Since the High Court’s pronouncement in Carluccio’s, the Treasury has issued a direction to HMRC providing the legal basis on which the Scheme is to operate. This conflicts in a number of areas with the guidance the UK Government has published for employers over the last few weeks. 

A key area of conflict is reference in the Treasury Direction to the need for a “written agreement” between employer and employee to qualify for subsidy under the Scheme. The UK Government updated its guidance for employers again on Friday 17 April. The updated guidance, like previous iterations, does not contain the same requirement. Under the guidance issued on 17 April:

“to be eligible for the subsidy employers must confirm in writing to their employee that they have been furloughed. If this is done in a way that is consistent with employment law, that consent is valid for the purposes of claiming the Coronavirus Job Retention Scheme. There needs to be a written record, but the employee does not have to provide a written response. A record of this communication must be kept for five years”.
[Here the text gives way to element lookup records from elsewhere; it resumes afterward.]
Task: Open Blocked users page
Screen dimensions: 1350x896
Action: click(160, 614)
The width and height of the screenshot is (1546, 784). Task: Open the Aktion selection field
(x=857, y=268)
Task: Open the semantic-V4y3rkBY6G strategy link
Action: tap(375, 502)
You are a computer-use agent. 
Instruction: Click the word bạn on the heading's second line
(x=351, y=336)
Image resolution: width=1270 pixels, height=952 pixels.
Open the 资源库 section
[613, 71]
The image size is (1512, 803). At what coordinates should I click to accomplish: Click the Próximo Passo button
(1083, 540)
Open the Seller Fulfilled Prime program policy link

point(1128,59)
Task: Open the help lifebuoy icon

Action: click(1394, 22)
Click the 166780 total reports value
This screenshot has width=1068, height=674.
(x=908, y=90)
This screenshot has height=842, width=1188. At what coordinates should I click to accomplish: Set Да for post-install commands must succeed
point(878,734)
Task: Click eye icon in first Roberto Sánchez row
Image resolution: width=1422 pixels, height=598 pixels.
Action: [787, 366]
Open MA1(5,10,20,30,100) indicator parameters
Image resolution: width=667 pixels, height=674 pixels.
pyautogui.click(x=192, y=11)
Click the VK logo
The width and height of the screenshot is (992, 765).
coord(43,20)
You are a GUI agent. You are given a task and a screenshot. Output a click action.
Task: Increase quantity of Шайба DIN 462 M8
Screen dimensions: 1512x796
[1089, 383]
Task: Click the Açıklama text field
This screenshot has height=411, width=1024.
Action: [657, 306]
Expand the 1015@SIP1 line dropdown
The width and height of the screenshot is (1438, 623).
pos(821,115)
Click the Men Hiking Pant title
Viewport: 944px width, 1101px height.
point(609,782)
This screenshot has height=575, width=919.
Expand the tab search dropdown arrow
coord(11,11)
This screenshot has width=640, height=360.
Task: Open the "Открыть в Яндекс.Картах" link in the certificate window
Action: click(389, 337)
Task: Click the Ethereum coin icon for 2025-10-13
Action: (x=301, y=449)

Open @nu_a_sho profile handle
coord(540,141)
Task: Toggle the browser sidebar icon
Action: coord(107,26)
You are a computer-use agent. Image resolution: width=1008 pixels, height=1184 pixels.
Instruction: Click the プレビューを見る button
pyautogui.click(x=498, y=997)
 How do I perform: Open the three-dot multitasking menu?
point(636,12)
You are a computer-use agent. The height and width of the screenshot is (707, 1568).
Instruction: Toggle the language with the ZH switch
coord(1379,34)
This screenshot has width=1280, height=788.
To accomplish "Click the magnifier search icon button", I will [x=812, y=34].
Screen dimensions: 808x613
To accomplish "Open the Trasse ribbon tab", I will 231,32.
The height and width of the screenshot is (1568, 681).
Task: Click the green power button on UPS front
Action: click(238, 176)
This is a helpful clarification. However, there remains a potential clash between the Treasury Direction to HMRC, which states an “agreement in writing” is required, and the guidance to employers on the Scheme which states the position as set out above. Given the purpose of the Scheme, if the Treasury Direction is not updated (which has not yet occurred) we consider it reasonable to read the Treasury Direction’s reference to “written agreement” in a way that is consistent with the guidance – i.e. we consider “written agreement” can be interpreted as being satisfied if the employer has confirmed in writing to the employee that they have been furloughed and this is done in a way that is consistent with employment law. Accordingly, provided the employer has a written record there is no need for the employee to have provided a written response. This interpretation would include the ability for “written agreement” to be achieved by implied consent if the circumstances support this, which would provide a result consistent with the approach taken by the Court in Carluccio’s.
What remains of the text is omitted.